Should one persevere and reject any chance blessing (or curse disguised as blessing)? Or should gather the fruit lying on the road, content that it is a blessing? It is a long debated conundrum and a matter of personal faith and preference.
The Creation of Love - Deepti Menon: The first para does not make any sense, at all. It is out of place and has the hazard of confusing the reader if the story is running in present, or in past. What did the young man do, what was he resolute about, and when? After the woman showed him her plight when he confessed his love for her, or when he first found her? When did we transition from the story of what happened in the morning to the present when we are flowing with the story’s present. Had this first para not been there, everything would have been more fluid.

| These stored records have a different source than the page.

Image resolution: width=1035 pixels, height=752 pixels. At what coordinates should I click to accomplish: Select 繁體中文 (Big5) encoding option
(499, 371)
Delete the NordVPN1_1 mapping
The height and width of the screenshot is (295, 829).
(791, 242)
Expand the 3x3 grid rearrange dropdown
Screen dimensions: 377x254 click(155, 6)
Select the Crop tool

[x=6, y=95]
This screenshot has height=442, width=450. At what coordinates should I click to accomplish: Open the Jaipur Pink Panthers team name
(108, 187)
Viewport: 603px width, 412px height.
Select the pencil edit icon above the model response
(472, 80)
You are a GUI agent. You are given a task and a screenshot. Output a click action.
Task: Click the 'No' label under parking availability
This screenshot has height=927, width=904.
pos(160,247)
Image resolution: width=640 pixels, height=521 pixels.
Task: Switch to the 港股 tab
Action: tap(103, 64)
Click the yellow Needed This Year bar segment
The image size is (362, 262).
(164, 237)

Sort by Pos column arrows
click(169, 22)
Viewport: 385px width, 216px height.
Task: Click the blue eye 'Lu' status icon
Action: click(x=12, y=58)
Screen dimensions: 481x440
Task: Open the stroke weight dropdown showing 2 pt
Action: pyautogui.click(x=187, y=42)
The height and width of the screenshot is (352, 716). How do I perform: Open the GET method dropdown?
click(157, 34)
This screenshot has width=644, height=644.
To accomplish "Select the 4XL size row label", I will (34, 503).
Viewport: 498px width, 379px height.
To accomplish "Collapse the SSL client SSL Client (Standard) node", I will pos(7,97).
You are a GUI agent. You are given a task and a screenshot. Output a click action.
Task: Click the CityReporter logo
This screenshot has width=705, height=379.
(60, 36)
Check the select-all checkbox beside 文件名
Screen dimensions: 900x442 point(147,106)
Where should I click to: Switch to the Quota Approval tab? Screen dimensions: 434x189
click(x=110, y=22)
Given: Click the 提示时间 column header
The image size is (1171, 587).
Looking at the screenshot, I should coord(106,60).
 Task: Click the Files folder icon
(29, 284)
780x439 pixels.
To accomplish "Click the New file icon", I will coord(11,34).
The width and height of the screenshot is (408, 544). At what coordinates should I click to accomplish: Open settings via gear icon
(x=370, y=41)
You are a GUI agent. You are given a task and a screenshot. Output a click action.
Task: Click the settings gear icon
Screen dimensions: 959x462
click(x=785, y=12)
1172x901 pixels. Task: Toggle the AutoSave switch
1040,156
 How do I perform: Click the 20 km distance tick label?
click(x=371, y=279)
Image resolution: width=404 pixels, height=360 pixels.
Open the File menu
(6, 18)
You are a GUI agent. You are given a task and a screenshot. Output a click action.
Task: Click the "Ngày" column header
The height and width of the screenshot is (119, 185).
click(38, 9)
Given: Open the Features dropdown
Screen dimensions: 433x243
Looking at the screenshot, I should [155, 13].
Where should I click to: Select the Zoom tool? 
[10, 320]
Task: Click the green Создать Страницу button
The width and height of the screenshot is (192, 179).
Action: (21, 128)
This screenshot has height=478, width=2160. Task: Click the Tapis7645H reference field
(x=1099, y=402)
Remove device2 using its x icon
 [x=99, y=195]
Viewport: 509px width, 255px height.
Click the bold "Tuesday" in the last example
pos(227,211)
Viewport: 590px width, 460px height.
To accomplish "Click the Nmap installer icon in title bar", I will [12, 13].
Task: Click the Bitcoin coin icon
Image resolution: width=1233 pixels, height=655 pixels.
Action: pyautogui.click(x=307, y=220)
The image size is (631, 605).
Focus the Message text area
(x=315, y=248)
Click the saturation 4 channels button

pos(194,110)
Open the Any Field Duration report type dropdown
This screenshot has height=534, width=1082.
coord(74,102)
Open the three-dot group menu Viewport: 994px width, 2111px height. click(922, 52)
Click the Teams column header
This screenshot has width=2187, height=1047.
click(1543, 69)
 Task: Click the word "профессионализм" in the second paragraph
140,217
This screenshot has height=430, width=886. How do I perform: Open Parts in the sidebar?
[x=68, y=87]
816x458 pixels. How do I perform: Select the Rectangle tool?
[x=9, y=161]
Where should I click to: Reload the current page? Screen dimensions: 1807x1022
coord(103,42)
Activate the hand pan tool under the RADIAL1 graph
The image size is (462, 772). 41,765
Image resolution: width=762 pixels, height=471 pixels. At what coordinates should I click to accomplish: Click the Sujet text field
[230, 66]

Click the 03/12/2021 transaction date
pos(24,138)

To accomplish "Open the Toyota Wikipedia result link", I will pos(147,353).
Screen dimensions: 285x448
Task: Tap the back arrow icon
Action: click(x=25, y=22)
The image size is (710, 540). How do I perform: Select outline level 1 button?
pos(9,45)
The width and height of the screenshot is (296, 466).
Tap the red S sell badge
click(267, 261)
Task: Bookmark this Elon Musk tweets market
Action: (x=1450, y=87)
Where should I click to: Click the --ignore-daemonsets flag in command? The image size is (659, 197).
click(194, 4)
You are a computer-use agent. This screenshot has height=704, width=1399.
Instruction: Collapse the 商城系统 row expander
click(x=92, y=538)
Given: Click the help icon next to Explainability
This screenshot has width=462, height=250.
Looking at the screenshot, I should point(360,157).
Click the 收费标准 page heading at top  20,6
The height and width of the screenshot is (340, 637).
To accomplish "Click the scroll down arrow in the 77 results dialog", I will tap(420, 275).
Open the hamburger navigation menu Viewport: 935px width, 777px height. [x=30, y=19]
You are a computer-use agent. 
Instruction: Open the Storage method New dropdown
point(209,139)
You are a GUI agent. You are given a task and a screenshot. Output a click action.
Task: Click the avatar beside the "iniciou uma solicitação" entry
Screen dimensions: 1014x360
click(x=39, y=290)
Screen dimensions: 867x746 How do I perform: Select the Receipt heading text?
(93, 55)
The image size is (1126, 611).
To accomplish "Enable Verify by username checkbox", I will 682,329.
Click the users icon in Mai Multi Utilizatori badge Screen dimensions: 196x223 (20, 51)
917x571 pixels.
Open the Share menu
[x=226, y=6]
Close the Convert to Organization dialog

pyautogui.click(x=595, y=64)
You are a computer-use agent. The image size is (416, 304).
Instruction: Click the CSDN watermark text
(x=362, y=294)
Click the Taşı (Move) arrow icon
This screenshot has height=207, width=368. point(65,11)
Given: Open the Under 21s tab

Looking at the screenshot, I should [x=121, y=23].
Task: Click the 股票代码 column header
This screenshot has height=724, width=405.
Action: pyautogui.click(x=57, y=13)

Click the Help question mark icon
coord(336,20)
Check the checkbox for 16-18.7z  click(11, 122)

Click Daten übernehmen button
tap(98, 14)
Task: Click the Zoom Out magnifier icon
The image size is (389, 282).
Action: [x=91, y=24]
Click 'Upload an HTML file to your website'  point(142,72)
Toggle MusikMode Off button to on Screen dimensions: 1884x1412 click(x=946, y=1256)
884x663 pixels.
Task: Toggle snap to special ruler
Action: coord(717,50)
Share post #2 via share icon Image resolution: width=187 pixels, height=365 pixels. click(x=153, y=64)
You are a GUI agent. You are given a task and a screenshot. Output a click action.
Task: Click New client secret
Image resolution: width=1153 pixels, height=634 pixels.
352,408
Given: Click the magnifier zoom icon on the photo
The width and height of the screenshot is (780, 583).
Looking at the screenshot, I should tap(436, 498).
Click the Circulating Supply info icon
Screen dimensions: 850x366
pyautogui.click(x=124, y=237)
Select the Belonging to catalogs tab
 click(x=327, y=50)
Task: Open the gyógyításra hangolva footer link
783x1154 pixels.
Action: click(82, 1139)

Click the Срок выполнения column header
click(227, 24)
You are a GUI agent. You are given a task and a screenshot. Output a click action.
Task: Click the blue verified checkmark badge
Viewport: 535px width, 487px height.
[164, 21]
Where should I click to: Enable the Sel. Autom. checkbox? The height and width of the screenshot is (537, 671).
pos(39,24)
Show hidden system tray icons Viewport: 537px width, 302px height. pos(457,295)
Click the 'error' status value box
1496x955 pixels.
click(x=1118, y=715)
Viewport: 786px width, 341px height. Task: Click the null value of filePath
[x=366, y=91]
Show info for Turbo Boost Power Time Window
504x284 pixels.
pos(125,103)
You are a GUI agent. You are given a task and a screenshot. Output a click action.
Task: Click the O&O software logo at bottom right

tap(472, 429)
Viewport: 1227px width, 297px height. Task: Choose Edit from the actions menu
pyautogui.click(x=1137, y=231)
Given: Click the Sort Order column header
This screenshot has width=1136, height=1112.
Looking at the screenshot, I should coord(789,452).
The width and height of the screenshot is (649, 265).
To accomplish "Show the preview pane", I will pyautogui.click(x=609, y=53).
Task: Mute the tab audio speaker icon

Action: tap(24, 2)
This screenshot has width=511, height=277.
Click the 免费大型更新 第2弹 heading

Why did you have to fit the Taj Mahal - The monument of Love like a square peg in a round hole. The story jumps awkwardly from first person to third person and back like a ride on neglected Indian road.
Anyways, getting the first para aside, the story is understandable, frail and almost real. It gets smooth after the initial hiccups. I am glad that he couldn’t have her. He didn’t actually love her according to me, but the character that he saw in her. He might have disappointed her, and me, later. Apart from that, lots of adjectivized details, and I am not sure if that was too necessary.
Wintersong - Anuj Gosalia: I didn’t quite get it - was it an incestous relationship or just a fatherly figure wanting to cry his heart out in the bosom of his daughterly neice. What did the alcohol do exactly?
My Grandfather Shirt - Shikhandi: It was the first story of this book that I liked from the title to the conclusion. Very interesting, more so because of the pseudonym and the character narrating the story. The pseudonym and the story are totally in harmony increasing the appeal and the mystery. Quite resonant, and still girlish. Three words: I like it. Skin is contagious, but, oh well, I’ll tell you someday.
Benched - Abhilasha Kumar: I can’t write stories like you do and that is essentially the whole point. When a lay reader like me reads you and says, “but of course”, you know you’ve written good. It was that ‘but of course’ kind of story to me, because the two friends were pretty much the same person.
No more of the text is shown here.